### Excerpted records
- - - -
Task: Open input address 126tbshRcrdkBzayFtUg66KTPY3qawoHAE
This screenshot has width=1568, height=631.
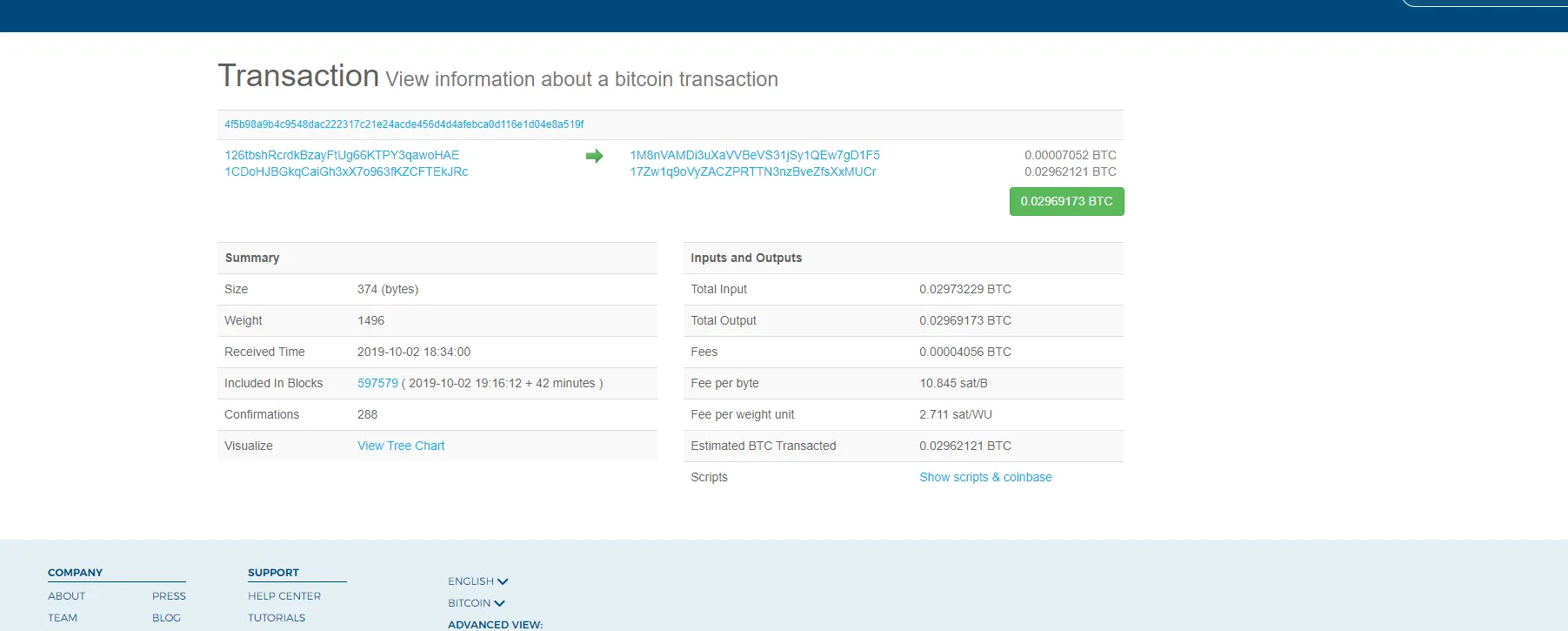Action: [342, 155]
- - - -
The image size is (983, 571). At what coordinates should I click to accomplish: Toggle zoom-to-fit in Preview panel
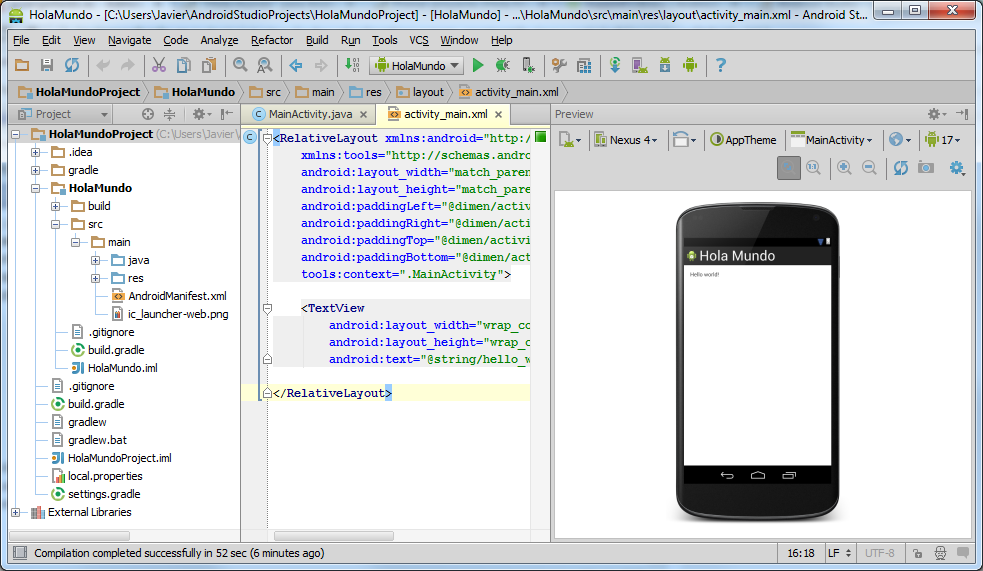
- - - -
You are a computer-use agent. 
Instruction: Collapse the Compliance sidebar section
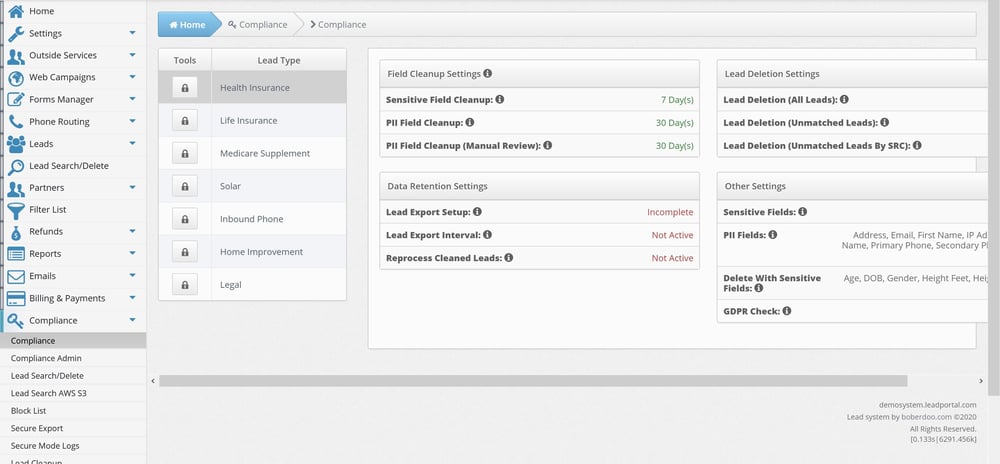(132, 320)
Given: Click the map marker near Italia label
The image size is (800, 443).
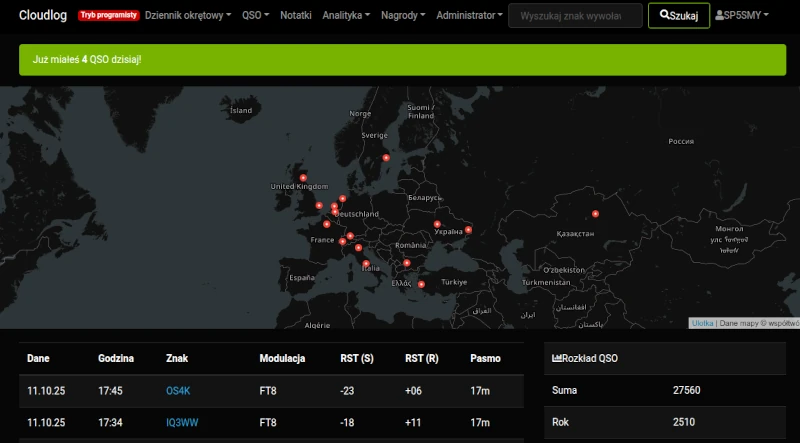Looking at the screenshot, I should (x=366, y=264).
- - - -
### Task objective
Lay out the stretch from the line containing "Task: Open input" through the line containing "Action: [342, 155]" as a two-column CSV with the columns instruction and response. Put the text in instruction and its answer in response, each in a single quoted field with line breaks turned into spaces, and leave the pictures out.

### Task output
instruction,response
"Task: Open input address 126tbshRcrdkBzayFtUg66KTPY3qawoHAE This screenshot has width=1568, height=631.","Action: [342, 155]"